About The Urinal Shop Team
Our Team Knows Urinals
The Urinal Shop website was launched by a team of plumbers and urinal cleaners who have developed an excellent understanding of what does and doesn’t work in the world of urinals.
After many years of fixing problem urinals (mostly installed after poor decisions were made during construction and compounded through average preventative maintenance programs), it was decided to put together The Urinal Shop to help buyers make better choices when purchasing urinals.
In many cases Architects specified a certain type of urinal based purely on aesthetics, only to discover after a year of use they had numerous problems with smells, water wastage or drain pipe damage. All of these problems could have been avoided with the correct information and expert advice.
Our team of plumbers and service technicians have worked with almost every urinal available. We draw on their feedback and recommendations to supply you with what we consider to be the best urinal products currently on the market.
Urinal Budget
Since budget is a major consideration for most companies we have gone to great lengths to provide a full range of urinal products and options to facilitate everybody’s needs. From $50 retrofits of existing urinals to $3,500 latest technology waterless troughs, we have your needs (and urinal budget) covered.
Ongoing Cost Considerations
When purchasing a new urinal it’s important that ongoing costs are considered. Many people have been caught out buying a top-of-the-range waterless urinal (to save them 120,000 litres of water a year) only to find they end up paying 4x the water costs in consumables required to run the urinal. Of course, for some customers, water savings are their paramount goal, but it is something to consider.
If you require any information or would like one of our staff to visit your site for a free inspection please contact us any time.
Troy Gow – Founder / Sales
Troy is the Co-Founder of The Urinal Shop. He assumes the roles of Head of Sales and Product Development, among other things. Troy has 20+ years of experience in sales and has profound knowledge of the inner workings of urinals, after a 5-year degree at the University of Men’s Urinal Troughs Ohio USA.

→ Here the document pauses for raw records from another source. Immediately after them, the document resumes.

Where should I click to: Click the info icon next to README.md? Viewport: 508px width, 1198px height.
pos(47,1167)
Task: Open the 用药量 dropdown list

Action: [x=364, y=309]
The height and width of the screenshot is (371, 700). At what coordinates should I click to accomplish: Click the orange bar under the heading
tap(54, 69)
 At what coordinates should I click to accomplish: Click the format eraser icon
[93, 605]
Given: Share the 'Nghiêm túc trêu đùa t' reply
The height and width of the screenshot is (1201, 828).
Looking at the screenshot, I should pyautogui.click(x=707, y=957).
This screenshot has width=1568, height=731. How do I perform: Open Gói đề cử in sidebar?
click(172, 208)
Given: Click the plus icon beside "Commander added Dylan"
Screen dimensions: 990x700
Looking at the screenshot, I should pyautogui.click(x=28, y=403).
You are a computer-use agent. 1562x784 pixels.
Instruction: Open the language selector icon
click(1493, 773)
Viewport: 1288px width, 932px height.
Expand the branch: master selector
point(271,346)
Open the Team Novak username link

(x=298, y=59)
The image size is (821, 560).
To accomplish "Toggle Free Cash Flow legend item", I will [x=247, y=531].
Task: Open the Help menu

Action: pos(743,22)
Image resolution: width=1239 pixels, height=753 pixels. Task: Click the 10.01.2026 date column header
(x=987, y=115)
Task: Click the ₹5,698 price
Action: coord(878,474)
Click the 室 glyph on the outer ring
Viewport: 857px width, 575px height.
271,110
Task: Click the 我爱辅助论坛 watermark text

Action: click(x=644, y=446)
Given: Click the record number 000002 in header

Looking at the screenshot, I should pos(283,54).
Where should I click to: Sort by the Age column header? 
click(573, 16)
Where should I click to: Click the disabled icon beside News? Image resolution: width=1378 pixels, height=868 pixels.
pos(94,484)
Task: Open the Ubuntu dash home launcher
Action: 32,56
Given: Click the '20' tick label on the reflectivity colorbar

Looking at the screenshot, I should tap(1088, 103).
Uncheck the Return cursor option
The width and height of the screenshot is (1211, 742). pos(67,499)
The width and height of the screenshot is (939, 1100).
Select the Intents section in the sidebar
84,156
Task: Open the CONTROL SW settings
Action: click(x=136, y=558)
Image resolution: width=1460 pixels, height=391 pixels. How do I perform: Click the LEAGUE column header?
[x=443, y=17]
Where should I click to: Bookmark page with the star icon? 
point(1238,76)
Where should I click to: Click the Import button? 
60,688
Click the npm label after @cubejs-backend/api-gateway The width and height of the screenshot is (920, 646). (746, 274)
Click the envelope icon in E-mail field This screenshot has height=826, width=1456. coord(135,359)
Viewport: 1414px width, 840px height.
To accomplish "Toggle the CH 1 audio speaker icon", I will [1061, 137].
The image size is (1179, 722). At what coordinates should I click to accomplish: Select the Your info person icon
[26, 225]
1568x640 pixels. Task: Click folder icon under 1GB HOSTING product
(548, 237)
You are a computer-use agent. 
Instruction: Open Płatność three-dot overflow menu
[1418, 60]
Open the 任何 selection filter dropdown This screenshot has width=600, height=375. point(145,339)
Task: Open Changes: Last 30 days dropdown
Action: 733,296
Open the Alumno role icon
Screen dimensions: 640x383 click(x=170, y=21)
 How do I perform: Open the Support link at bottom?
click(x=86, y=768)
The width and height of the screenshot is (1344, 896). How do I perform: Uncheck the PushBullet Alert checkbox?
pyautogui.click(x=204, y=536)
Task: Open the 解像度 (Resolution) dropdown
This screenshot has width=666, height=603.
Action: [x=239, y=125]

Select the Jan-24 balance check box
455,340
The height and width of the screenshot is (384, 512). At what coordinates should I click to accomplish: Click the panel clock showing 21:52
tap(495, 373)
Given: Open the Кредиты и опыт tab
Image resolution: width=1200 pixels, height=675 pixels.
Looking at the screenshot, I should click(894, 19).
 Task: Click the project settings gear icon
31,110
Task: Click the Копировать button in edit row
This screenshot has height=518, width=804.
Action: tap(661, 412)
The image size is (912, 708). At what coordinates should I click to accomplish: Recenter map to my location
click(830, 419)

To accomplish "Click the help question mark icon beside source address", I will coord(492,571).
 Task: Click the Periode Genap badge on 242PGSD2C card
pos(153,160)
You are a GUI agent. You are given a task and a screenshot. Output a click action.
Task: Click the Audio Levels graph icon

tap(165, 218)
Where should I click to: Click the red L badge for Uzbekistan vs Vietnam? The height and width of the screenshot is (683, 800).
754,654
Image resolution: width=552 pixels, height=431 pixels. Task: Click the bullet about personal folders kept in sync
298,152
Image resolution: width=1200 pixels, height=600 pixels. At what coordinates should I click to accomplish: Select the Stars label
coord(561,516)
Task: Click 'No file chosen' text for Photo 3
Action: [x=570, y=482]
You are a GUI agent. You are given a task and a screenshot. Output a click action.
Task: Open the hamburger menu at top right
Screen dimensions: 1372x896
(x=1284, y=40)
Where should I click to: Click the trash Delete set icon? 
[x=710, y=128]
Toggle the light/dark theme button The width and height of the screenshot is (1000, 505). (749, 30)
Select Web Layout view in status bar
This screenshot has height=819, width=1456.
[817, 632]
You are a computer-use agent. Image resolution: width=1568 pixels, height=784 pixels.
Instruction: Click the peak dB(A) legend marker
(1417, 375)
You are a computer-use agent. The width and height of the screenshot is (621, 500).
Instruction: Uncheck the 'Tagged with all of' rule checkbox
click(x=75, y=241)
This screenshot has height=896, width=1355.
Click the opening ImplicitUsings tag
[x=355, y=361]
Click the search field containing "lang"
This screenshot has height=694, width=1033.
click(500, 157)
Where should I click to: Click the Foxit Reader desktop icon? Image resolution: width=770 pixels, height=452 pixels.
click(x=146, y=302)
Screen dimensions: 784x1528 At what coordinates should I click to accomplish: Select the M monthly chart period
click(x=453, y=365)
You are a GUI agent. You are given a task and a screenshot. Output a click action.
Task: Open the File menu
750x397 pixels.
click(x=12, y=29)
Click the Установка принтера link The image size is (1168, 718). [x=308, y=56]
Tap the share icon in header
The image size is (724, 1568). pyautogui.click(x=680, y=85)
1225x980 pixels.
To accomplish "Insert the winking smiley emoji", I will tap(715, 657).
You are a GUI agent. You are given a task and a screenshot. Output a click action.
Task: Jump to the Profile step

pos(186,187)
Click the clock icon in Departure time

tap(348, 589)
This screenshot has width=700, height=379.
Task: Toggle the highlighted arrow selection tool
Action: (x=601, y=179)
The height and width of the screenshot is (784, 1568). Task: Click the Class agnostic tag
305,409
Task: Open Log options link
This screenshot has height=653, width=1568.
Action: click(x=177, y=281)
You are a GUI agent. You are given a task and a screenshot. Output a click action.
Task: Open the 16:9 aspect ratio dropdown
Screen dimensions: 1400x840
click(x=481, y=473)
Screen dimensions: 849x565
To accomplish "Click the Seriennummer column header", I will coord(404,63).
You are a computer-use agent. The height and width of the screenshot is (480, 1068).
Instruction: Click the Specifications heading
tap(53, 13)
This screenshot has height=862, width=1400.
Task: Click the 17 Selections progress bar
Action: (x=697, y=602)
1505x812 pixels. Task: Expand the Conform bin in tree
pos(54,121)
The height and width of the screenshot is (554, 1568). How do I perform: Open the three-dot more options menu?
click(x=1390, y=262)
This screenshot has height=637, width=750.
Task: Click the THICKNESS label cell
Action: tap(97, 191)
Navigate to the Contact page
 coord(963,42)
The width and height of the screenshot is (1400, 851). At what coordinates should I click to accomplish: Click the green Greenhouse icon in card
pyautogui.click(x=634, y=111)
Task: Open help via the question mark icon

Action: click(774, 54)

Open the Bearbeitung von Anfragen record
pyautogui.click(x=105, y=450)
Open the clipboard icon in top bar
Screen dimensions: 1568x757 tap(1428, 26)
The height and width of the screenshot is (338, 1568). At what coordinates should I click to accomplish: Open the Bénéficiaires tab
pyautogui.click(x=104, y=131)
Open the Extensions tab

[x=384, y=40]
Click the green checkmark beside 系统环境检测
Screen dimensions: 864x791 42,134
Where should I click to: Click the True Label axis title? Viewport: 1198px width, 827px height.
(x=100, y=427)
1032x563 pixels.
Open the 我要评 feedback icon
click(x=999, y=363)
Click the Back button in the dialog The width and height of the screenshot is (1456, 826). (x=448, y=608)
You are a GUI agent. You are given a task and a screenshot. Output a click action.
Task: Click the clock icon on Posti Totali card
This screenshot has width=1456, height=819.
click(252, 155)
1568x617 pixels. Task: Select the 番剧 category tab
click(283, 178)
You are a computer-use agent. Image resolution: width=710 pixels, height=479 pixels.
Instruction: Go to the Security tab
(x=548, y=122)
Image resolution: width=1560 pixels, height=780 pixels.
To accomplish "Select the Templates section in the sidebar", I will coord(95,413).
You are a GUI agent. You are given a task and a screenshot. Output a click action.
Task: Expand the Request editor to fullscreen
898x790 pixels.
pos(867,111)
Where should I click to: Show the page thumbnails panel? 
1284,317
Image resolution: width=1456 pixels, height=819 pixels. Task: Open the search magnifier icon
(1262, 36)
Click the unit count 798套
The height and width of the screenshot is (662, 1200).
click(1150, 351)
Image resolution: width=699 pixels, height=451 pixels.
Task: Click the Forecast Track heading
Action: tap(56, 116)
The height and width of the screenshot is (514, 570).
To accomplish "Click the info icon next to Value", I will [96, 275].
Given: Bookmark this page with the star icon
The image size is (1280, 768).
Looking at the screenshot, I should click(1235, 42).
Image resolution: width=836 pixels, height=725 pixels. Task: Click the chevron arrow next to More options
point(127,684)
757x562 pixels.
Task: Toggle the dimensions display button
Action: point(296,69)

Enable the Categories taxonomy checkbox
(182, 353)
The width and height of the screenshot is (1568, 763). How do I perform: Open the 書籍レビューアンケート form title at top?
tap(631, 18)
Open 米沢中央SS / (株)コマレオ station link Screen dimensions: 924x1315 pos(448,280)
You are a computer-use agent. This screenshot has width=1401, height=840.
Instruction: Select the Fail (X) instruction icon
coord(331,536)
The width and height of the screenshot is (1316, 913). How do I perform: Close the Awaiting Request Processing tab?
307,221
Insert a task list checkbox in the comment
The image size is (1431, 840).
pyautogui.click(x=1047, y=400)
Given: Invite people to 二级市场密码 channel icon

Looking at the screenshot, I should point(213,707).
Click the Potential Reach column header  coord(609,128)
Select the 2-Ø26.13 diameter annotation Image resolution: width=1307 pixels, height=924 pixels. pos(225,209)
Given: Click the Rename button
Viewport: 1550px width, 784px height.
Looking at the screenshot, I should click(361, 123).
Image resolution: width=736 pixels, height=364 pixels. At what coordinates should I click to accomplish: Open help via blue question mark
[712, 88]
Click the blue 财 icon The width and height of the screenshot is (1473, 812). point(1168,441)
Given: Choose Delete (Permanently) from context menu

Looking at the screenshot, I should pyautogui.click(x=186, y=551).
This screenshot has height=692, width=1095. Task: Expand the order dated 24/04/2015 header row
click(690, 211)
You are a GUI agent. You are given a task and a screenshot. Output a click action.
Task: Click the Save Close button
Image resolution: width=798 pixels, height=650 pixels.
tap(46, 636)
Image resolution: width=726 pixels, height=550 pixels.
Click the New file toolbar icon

Away from work, you can find Troy lying around in his hammock on his island retreat or leading a rally down the main street of parliament house, for the eradication of harmful ticks and insects.
Shane Turner – Co-Founder / After Sales / Electronics Engineer
The second of the Co-Founders of The Urinal Shop, Shane specialises in After Sales Care, Technical Advise and Accounts. Shane has over 15 years of experience in the industry, with a wealth of knowledge in the electronics sector of the business. He gained his electronics background whilst leading the team in the failed NASA launch at the Cape Canaveral Space Force Station in Florida in 1999.
In Shanes’s spare time, you will find him exploring Lake Macquarie in Greg Norman’s former Super Yacht or being an extra in the musical Cats.
Nathan Gow – Head of Operations
Nathan’s role at The Urinal Shop is Head of Operations and Logistics. He brings a wealth of knowledge from leading teams in multinational companies. Nathan was bought into the business 2 years ago, to create a structured and well-balanced environment within the team. If you have a missing delivery, Nathan has all the connections to find it!
If you can’t reach Nathan, he is more than likely trying to find his way out of a bunker at his local golf course or somewhere out of service camping in the wilderness.
Vivien Winterburn – Urinal Technician / Delivery Guy
Viv is our qualified Urinal Service Technician. After studying a 4-year apprenticeship in Urinal Cleaning & Maintenance and obtaining his certification, Viv joined the team.
In his time with The Urinal Shop, Viv has progressed to the team’s lead technician and has since taken on the additional role of Sydney Metro deliveries. He is the man on the ground, with all the solutions for your smelly urinal!
Away from work, Viv is perched high above the Dee Why headland, with a beer and a fishing rod, waiting on that once-in-a-lifetime catch!